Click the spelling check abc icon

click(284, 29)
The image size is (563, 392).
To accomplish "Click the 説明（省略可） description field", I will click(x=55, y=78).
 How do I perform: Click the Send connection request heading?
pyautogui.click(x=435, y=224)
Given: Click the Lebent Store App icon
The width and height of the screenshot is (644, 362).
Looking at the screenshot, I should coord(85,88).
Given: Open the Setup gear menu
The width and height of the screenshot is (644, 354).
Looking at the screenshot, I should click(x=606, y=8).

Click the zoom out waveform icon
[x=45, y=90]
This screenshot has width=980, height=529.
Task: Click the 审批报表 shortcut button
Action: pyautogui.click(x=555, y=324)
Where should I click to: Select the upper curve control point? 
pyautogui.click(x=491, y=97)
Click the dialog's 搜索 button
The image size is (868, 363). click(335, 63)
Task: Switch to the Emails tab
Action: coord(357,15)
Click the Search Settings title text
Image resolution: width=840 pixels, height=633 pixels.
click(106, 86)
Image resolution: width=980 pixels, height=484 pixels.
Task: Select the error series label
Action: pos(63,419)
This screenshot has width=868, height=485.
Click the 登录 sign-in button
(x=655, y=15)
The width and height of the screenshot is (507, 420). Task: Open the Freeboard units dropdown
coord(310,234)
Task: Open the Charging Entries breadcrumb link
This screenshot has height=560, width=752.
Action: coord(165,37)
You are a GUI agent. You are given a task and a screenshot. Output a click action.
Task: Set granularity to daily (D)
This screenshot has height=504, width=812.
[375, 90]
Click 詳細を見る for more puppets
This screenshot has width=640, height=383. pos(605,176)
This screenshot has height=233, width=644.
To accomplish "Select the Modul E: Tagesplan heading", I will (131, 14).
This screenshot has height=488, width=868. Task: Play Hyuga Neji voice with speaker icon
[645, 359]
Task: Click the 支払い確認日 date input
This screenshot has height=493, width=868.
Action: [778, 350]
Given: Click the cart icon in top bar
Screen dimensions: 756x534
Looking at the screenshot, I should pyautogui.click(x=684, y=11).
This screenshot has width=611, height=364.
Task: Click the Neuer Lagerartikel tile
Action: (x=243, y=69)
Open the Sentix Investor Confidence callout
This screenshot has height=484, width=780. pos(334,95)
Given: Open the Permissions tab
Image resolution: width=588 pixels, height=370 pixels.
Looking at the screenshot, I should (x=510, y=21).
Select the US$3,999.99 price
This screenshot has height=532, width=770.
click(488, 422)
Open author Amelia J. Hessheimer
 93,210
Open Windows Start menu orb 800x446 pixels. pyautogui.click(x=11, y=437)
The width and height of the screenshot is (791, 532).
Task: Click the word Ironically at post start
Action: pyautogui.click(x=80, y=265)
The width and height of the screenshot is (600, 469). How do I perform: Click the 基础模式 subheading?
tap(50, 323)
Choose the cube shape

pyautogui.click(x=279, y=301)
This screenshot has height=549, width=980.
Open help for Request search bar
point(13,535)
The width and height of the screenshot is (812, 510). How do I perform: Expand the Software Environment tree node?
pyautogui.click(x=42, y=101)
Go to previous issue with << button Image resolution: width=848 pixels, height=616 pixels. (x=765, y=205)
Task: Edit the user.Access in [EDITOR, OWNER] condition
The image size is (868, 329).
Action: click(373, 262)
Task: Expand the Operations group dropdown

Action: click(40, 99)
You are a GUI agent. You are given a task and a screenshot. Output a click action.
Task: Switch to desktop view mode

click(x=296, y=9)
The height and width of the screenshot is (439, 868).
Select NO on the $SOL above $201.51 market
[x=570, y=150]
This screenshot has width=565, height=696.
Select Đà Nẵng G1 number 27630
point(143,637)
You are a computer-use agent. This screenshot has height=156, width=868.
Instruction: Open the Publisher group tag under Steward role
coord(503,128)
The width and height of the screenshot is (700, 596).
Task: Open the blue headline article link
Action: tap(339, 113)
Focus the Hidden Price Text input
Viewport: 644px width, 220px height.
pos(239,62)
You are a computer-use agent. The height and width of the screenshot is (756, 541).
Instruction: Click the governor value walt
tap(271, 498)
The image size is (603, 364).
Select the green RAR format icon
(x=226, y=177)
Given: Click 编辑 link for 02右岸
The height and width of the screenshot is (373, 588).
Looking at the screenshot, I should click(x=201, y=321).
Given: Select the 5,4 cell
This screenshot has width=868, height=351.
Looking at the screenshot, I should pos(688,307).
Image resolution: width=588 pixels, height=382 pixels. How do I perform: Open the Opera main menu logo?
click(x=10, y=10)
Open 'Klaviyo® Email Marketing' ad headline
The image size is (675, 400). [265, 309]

[YOUR ASSIGNMENT]: Each entry must be printed again exactly as given.

[TASK RESPONSE]:
Click the spelling check abc icon

click(284, 29)
The image size is (563, 392).
To accomplish "Click the 説明（省略可） description field", I will click(x=55, y=78).
 How do I perform: Click the Send connection request heading?
pyautogui.click(x=435, y=224)
Given: Click the Lebent Store App icon
The width and height of the screenshot is (644, 362).
Looking at the screenshot, I should coord(85,88).
Given: Open the Setup gear menu
The width and height of the screenshot is (644, 354).
Looking at the screenshot, I should click(x=606, y=8).

Click the zoom out waveform icon
[x=45, y=90]
This screenshot has width=980, height=529.
Task: Click the 审批报表 shortcut button
Action: pyautogui.click(x=555, y=324)
Where should I click to: Select the upper curve control point? 
pyautogui.click(x=491, y=97)
Click the dialog's 搜索 button
The image size is (868, 363). click(335, 63)
Task: Switch to the Emails tab
Action: coord(357,15)
Click the Search Settings title text
Image resolution: width=840 pixels, height=633 pixels.
click(106, 86)
Image resolution: width=980 pixels, height=484 pixels.
Task: Select the error series label
Action: pos(63,419)
This screenshot has width=868, height=485.
Click the 登录 sign-in button
(x=655, y=15)
The width and height of the screenshot is (507, 420). Task: Open the Freeboard units dropdown
coord(310,234)
Task: Open the Charging Entries breadcrumb link
This screenshot has height=560, width=752.
Action: coord(165,37)
You are a GUI agent. You are given a task and a screenshot. Output a click action.
Task: Set granularity to daily (D)
This screenshot has height=504, width=812.
[375, 90]
Click 詳細を見る for more puppets
This screenshot has width=640, height=383. pos(605,176)
This screenshot has height=233, width=644.
To accomplish "Select the Modul E: Tagesplan heading", I will (131, 14).
This screenshot has height=488, width=868. Task: Play Hyuga Neji voice with speaker icon
[645, 359]
Task: Click the 支払い確認日 date input
This screenshot has height=493, width=868.
Action: [778, 350]
Given: Click the cart icon in top bar
Screen dimensions: 756x534
Looking at the screenshot, I should pyautogui.click(x=684, y=11).
This screenshot has width=611, height=364.
Task: Click the Neuer Lagerartikel tile
Action: (x=243, y=69)
Open the Sentix Investor Confidence callout
This screenshot has height=484, width=780. pos(334,95)
Given: Open the Permissions tab
Image resolution: width=588 pixels, height=370 pixels.
Looking at the screenshot, I should (x=510, y=21).
Select the US$3,999.99 price
This screenshot has height=532, width=770.
click(488, 422)
Open author Amelia J. Hessheimer
 93,210
Open Windows Start menu orb 800x446 pixels. pyautogui.click(x=11, y=437)
The width and height of the screenshot is (791, 532).
Task: Click the word Ironically at post start
Action: pyautogui.click(x=80, y=265)
The width and height of the screenshot is (600, 469). How do I perform: Click the 基础模式 subheading?
tap(50, 323)
Choose the cube shape

pyautogui.click(x=279, y=301)
This screenshot has height=549, width=980.
Open help for Request search bar
point(13,535)
The width and height of the screenshot is (812, 510). How do I perform: Expand the Software Environment tree node?
pyautogui.click(x=42, y=101)
Go to previous issue with << button Image resolution: width=848 pixels, height=616 pixels. (x=765, y=205)
Task: Edit the user.Access in [EDITOR, OWNER] condition
The image size is (868, 329).
Action: click(373, 262)
Task: Expand the Operations group dropdown

Action: click(40, 99)
You are a GUI agent. You are given a task and a screenshot. Output a click action.
Task: Switch to desktop view mode

click(x=296, y=9)
The height and width of the screenshot is (439, 868).
Select NO on the $SOL above $201.51 market
[x=570, y=150]
This screenshot has width=565, height=696.
Select Đà Nẵng G1 number 27630
point(143,637)
You are a computer-use agent. This screenshot has height=156, width=868.
Instruction: Open the Publisher group tag under Steward role
coord(503,128)
The width and height of the screenshot is (700, 596).
Task: Open the blue headline article link
Action: tap(339, 113)
Focus the Hidden Price Text input
Viewport: 644px width, 220px height.
pos(239,62)
You are a computer-use agent. The height and width of the screenshot is (756, 541).
Instruction: Click the governor value walt
tap(271, 498)
The image size is (603, 364).
Select the green RAR format icon
(x=226, y=177)
Given: Click 编辑 link for 02右岸
The height and width of the screenshot is (373, 588).
Looking at the screenshot, I should click(x=201, y=321).
Given: Select the 5,4 cell
This screenshot has width=868, height=351.
Looking at the screenshot, I should pos(688,307).
Image resolution: width=588 pixels, height=382 pixels. How do I perform: Open the Opera main menu logo?
click(x=10, y=10)
Open 'Klaviyo® Email Marketing' ad headline
The image size is (675, 400). [265, 309]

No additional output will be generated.